C’est audacieux. Mais en six épisodes, ce choix narratif n’a pas le temps d’être suffisamment préparé ni pleinement assumé. Le rythme est accéléré, les scènes clés manquent parfois de souffle, et plusieurs personnages sont mis de côté.

Viktor, Allison, Luther, Klaus : les oubliés du final ?

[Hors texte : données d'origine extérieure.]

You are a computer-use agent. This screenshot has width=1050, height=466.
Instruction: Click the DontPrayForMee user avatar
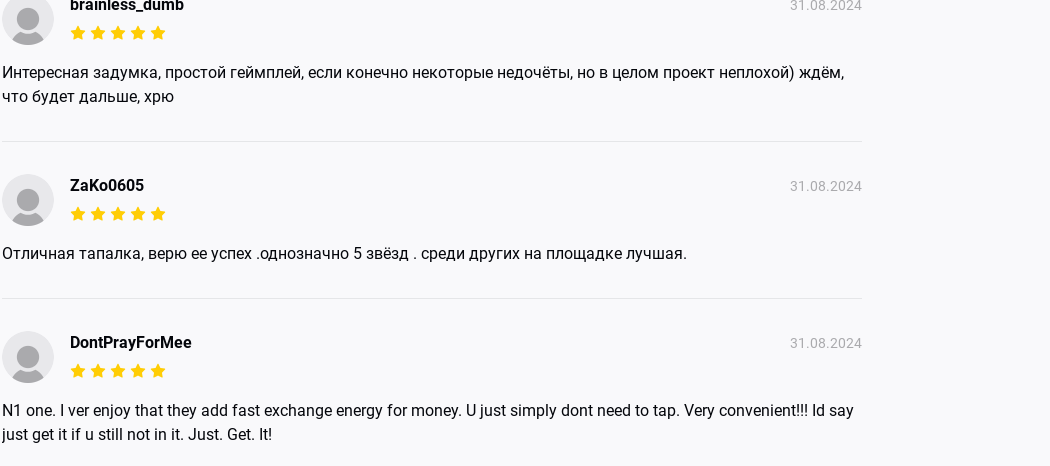coord(28,357)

L’un des aspects les plus frustrants de cette dernière saison, c’est le traitement inégal des personnages. Viktor (joué par Elliot Page) est relégué au second plan, malgré un potentiel dramatique énorme. Sa relation avec sa famille, ses émotions, ses décisions : tout est survolé. On a l’impression que les scénaristes ne savaient pas trop quoi en faire, alors qu’il avait été au centre de la narration dans les saisons précédentes.
Klaus continue d’être malmené. Entre exorcismes forcés, retour dans le monde des morts et des sous-intrigues gênantes, il reste un ressort comique un peu trop facile, alors qu’il aurait pu incarner l’une des voix les plus humaines et sensibles de cette dernière ligne droite. Et il embarque sa soeur Allison dans son récit, la mettant à part sur le timeline finale.

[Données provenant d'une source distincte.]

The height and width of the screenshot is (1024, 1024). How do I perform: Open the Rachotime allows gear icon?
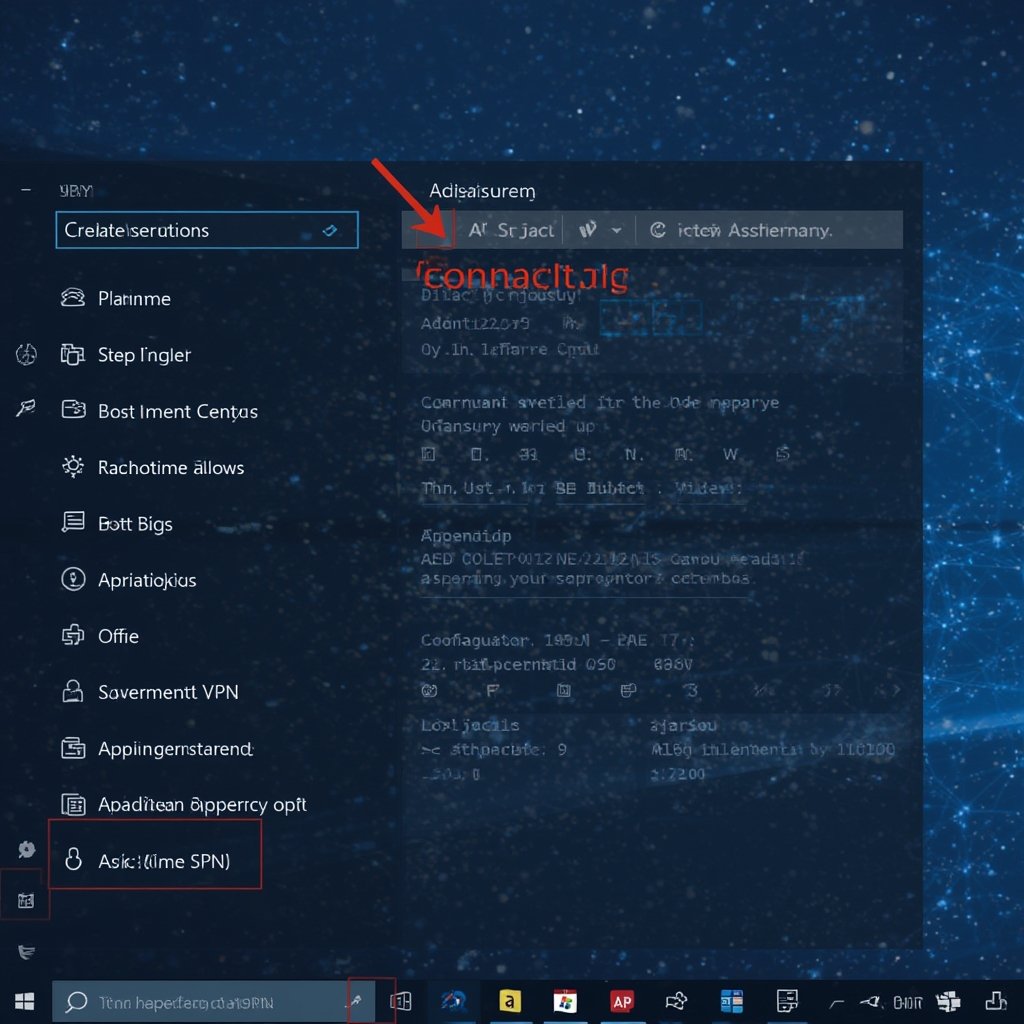(71, 467)
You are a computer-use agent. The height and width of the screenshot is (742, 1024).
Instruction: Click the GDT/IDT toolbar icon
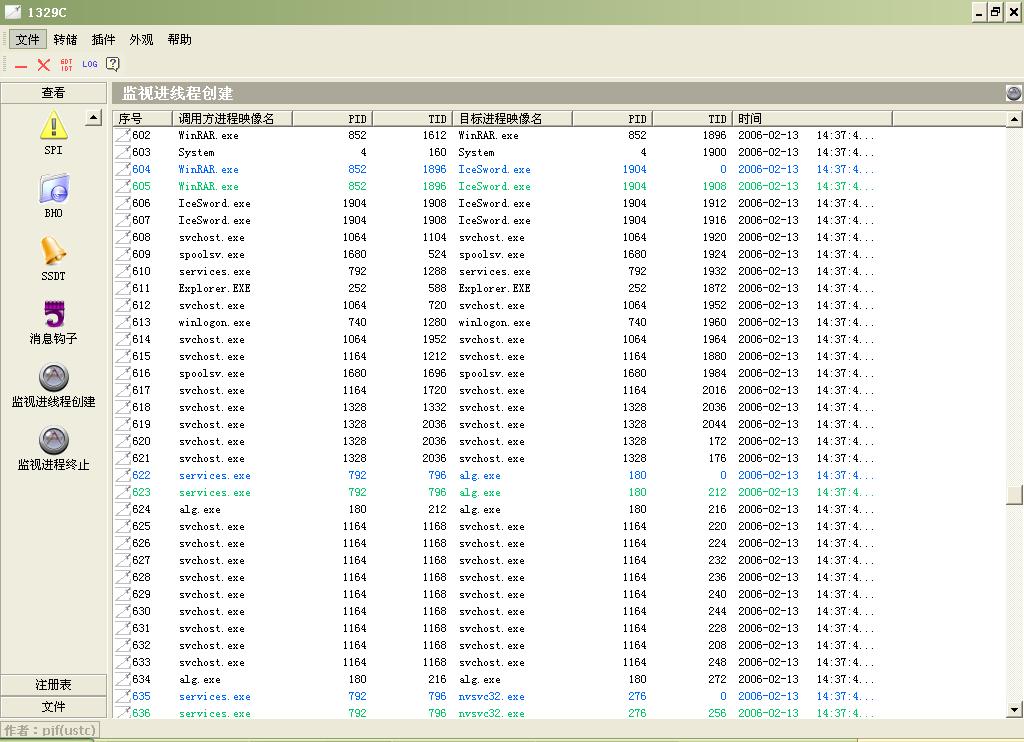67,64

Pareil côté Luther et Diego, c’est un peu le bordel, mais à l’image de cette saison. Ils auront un petit arc à part avec la CIA, mais rien de fou. Ça manque d’unité, de logique.
Five de son côté a une narration intéressante avec Lila. Lui, qui a longtemps porté l’intrigue temporelle sur ses épaules, se retrouve embarqué dans une romance ferroviaire. Une relation qui gagne en profondeur dans le silence et les images qui s’enchaînent.

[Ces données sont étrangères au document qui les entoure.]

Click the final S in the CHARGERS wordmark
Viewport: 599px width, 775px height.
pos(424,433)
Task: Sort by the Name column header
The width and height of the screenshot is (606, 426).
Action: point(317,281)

Le fond du propos : être un héros, même sans reconnaissance
L’idée centrale de cette fin, c’est que les Hargreeves, en choisissant de ne jamais exister, réalisent l’acte de bravoure ultime. Pas de monuments, pas de monde à sauver devant des caméras : juste un effacement discret pour corriger les erreurs du passé.
C’est une belle idée. Mais elle manque de mise en tension. On aurait voulu sentir plus de doutes, de conflits intérieurs, de discussions en profondeur. Ici, tout est évoqué en une scène ou deux, puis emballé. C’est un final expédié en 20 minutes à peine.
Le symbole des Œillets d’Inde (marigolds) qui repoussent à la fin, dans un parc ensoleillé, est doux. Peut-être trop. On aurait aimé quelque chose de plus fort, de plus cathartique, surtout après quatre saisons de luttes existentielles et de traumas familiaux.

Une série qui n’a pas tout raté, loin de là
Malgré ses maladresses, Umbrella Academy garde son ADN jusqu’au bout. Ce mélange d’humour noir, d’émotion sincère, de personnages brisés, mais profondément humains. Même dans cette dernière saison inégale, certaines scènes touchent juste : l’épisode 5 est une pépite, les retrouvailles sont parfois très justes, et le duo Jean et Gene apporte une bizarrerie bienvenue.
On sent aussi que les scénaristes ont voulu éviter le grand spectacle gratuit. Pas de combat final interminable, pas de destruction planétaire au ralenti. À la place, une fin plus intime, presque modeste, qui interroge le rôle du héros dans une société qui n’en veut plus.
Verdict ? C’est imparfait. C’est un peu frustrant. Mais c’est sincère. Umbrella Academy se termine comme elle a souvent avancé : en zigzag, pleine de bonnes idées mal exploitées, mais avec une vraie personnalité. Ce n’est pas une conclusion magistrale, mais c’est une vraie fin. Et ça, déjà, ce n’est pas si mal.